# ZFS Encryption and Untrusted Remote Backup



## fastmachine (May 1, 2014)

I have searched a long time, but have not been able to find an answer to the problem of remote encrypted backup to an untrusted site. (Sorry if this is so long, I wanted to cover a lot of scenarios.)

Here is my plan. Have two machines running ZFS.  Machine A will be at my house, and let's say that machine B is at my friend's house (or the NSA for that matter). I want my data to be protected from bitrot, drive failure, and a fire burning down my home.  I also don't trust my friend not have the computer hacked to get at my data.

Therefore I was planning on setting up the machines like this:

Machine A (my house) - ZFS over GELI - will provide data at rest protection in case the machine is stolen
Machine B (friend's house) - straight ZFS - no snapshots or encryption

Then on machine A I will use ZFS send and pipe to an file, compress and encrypt.  Afterwards, I will send the file to the Machine B (maybe over a USB thumbdrive) with a checksum.  The checksum will make sure that the data does not "rot" during transport.  Once moved to Machine B I know that ZFS will prevent it from bitrot and since the data is encrypted at my house there is no chance for it to be compromised at my friends house.

Other solutions I have looked at:

Machine B runs ZFS over GELI - doesn't protect if the computer is compromised, since I have to unlock GELI to get access to the files for back up.
Machine B runs sshfs or something on top of ZFS - doesn't provide support for the ZFS snapshots, etc. on Machine A.
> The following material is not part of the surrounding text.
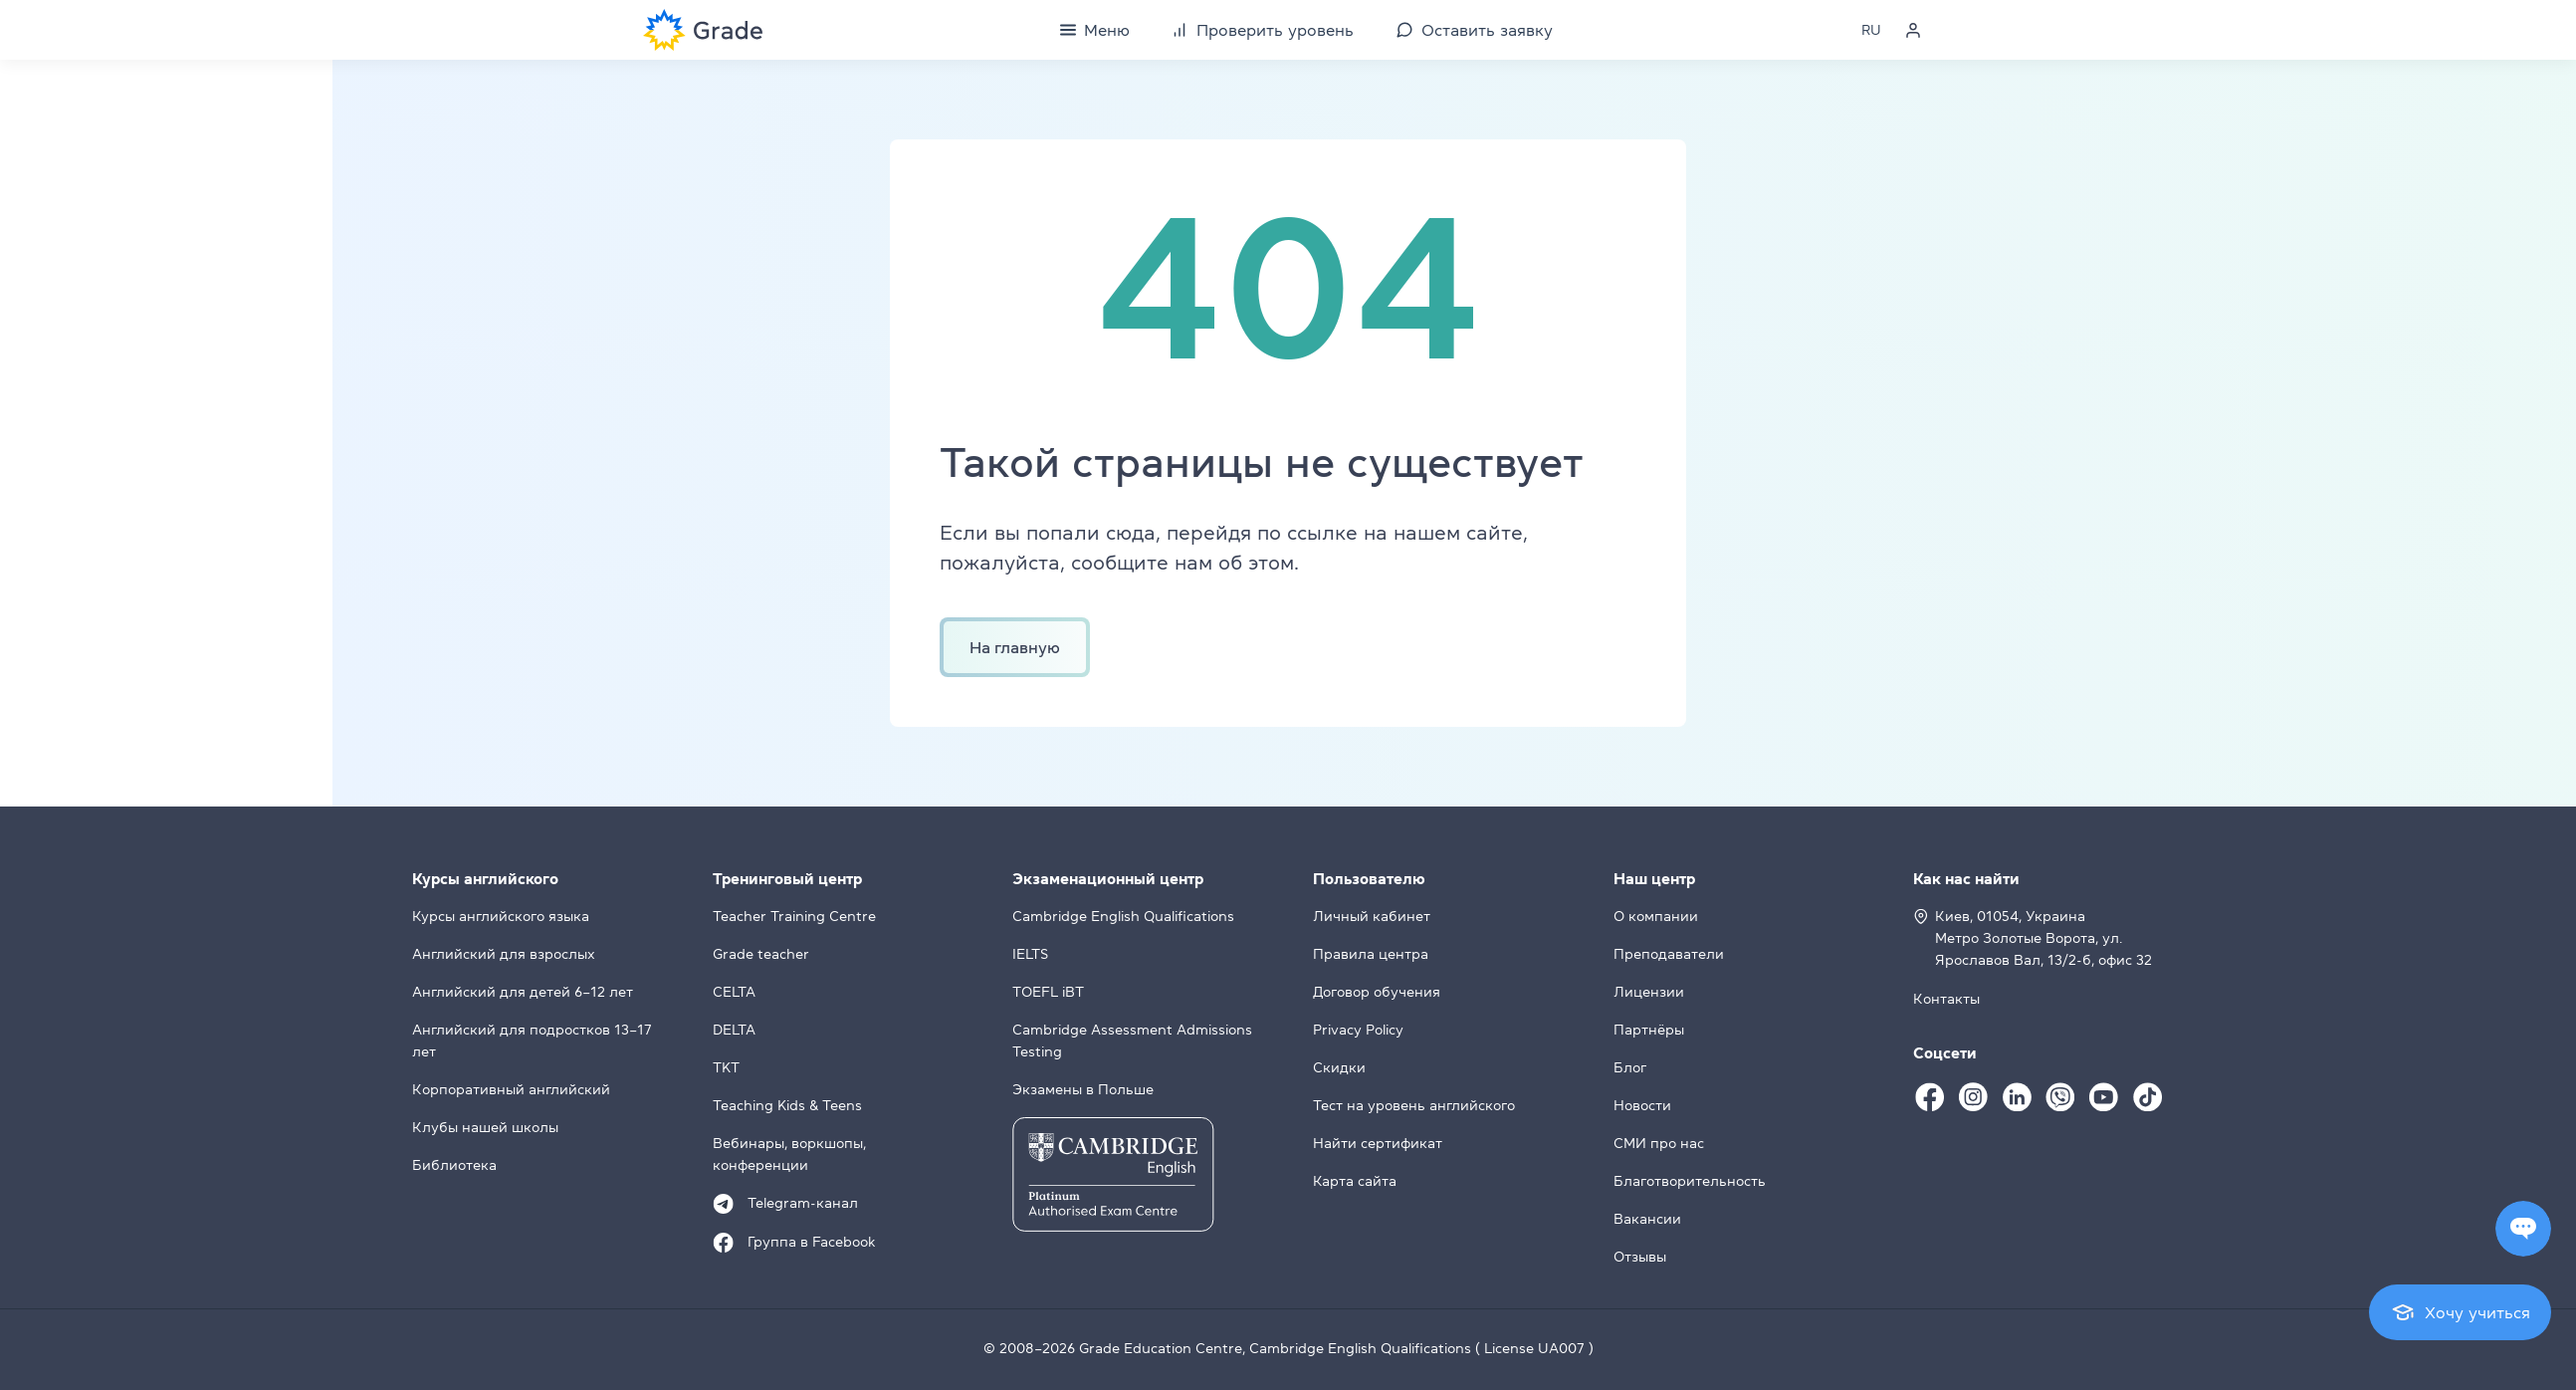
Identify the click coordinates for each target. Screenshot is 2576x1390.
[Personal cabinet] (1913, 30)
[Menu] (1095, 30)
Does that seem like it would work or am I missing something or a simpler solution? (Sorry again if this is the wrong forum or if there is another section I should have posted this.)


----------



## kpa (May 1, 2014)

I would look into encrypting the stream produced by `zfs send` with GnuPG and use yourself as the recipient. This would completely guarantee that no one else but yourself is able to decrypt the stream and also provide integrity checking on the stream, something that the plain `zfs send/receive` can not provide.


----------